Abstract

This paper presents novel approaches based on modulation spectrum (MS) for high-quality statistical parametric speech synthesis, including text-to-speech (TTS) and voice conversion (VC). Although statistical parametric speech synthesis offers various advantages over concatenative speech synthesis, the synthetic speech quality is still not as good as that of con-catenative speech synthesis or the quality of natural speech. One of the biggest issues causing the quality degradation is the over-smoothing effect often observed in the generated speech parameter trajectories. Global variance (GV) is known as a feature well correlated with the over-smoothing effect, and the effectiveness of keeping the GV of the generated speech parameter trajectories similar to those of natural speech has been confirmed. However, the quality gap between natural speech and synthetic speech is still large. In this paper, we propose using the MS of the generated speech parameter trajectories as a new feature to effectively quantify the over-smoothing effect. Moreover, we propose post-filters to modify the MS utterance by utterance or segment by segment to make the MS of synthetic speech close to that of natural speech.
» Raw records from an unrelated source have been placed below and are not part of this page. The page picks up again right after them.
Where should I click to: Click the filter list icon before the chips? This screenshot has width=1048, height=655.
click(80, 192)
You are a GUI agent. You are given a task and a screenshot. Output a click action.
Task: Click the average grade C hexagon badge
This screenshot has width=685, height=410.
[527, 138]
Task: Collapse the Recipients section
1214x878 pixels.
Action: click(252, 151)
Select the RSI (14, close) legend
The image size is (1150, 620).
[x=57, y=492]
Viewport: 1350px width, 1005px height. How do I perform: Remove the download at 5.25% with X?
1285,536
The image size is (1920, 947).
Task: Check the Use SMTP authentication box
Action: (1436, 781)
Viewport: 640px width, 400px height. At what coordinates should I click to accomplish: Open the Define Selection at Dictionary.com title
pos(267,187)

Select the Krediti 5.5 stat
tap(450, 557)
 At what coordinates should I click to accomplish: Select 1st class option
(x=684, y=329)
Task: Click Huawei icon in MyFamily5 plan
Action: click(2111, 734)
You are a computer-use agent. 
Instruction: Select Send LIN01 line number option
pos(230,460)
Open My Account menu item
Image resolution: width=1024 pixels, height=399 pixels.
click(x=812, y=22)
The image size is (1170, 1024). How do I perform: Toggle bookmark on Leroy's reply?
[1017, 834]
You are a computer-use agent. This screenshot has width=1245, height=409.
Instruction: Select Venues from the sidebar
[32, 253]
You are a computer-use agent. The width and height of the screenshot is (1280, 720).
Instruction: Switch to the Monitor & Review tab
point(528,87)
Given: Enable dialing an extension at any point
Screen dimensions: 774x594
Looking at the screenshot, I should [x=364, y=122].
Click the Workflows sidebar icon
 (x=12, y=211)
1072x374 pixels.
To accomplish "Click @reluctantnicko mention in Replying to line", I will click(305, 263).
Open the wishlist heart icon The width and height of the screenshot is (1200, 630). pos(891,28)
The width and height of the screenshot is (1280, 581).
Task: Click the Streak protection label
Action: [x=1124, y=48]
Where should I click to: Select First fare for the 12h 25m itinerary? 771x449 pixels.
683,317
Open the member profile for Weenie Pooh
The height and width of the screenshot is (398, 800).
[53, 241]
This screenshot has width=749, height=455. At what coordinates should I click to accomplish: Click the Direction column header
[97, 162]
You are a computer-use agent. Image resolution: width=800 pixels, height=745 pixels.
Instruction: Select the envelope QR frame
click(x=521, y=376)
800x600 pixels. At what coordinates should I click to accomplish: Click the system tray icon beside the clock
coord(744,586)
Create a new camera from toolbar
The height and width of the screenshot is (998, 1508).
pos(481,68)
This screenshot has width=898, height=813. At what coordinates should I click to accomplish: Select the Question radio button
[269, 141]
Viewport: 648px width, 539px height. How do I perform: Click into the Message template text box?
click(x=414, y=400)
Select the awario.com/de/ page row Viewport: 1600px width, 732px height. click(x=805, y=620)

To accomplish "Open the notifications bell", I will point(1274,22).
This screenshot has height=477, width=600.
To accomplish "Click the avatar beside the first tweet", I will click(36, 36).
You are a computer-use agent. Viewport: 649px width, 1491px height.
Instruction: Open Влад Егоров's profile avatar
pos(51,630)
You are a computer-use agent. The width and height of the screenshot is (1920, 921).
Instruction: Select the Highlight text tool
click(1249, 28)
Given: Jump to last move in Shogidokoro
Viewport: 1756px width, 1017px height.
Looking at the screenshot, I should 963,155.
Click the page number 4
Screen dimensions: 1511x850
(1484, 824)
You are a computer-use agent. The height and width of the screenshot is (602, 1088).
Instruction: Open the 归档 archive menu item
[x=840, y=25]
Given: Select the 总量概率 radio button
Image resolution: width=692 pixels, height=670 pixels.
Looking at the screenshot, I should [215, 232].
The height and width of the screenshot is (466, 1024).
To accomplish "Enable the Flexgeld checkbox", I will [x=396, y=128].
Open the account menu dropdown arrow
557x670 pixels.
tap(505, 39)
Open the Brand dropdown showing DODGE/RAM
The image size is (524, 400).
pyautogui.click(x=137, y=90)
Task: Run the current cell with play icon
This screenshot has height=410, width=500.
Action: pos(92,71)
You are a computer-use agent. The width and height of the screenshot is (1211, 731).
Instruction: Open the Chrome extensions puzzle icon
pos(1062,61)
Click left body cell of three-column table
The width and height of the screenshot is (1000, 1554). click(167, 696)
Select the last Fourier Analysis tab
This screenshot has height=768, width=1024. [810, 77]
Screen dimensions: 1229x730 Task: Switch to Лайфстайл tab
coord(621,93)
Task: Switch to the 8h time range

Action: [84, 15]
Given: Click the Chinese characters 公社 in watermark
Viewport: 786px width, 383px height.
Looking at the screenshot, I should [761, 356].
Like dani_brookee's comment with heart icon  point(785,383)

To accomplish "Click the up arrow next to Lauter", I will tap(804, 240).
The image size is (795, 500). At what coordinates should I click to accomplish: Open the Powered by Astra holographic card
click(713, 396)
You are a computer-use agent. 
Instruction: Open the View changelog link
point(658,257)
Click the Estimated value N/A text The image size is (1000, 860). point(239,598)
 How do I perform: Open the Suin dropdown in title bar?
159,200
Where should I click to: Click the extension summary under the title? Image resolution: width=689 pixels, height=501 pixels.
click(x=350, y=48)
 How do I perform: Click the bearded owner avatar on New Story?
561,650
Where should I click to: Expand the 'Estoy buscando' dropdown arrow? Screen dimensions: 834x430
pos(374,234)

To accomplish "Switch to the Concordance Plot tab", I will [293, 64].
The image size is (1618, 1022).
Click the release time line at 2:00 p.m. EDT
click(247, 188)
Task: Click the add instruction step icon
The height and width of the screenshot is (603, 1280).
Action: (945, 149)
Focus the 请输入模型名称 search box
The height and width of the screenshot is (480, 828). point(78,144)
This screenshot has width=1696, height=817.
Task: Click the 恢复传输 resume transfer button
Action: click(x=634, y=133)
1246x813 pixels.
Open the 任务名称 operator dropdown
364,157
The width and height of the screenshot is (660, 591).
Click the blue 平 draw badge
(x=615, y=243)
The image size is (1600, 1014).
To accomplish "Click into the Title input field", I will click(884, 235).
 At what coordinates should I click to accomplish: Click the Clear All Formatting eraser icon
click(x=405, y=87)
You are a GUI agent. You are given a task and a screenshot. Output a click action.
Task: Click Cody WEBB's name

The proposed postfilters are applicable to various synthesizers based on statistical parametric speech synthesis. We first perform an evaluation of the proposed method in the framework of hidden Markov model (HMM)-based TTS, examining its properties from different perspectives. Furthermore, effectiveness of the proposed postfilters are also evaluated in Gaussian mixture model (GMM)-based VC and classification and regression trees (CART)-based TTS (a.k.a., CLUSTERGEN). The experimental results demonstrate that 1) the proposed utterance-level postfilter achieves quality comparable to the conventional generation algorithm considering the GV, and yields significant improvements by applying to the GV-based generation algorithm in HMM-based TTS, 2) the proposed segment-level postfilter capable of achieving low-delay synthesis also yields significant improvements in synthetic speech quality, and 3) the proposed postfilters are also effective in not only HMM-based TTS but also GMM-based VC and CLUSTERGEN.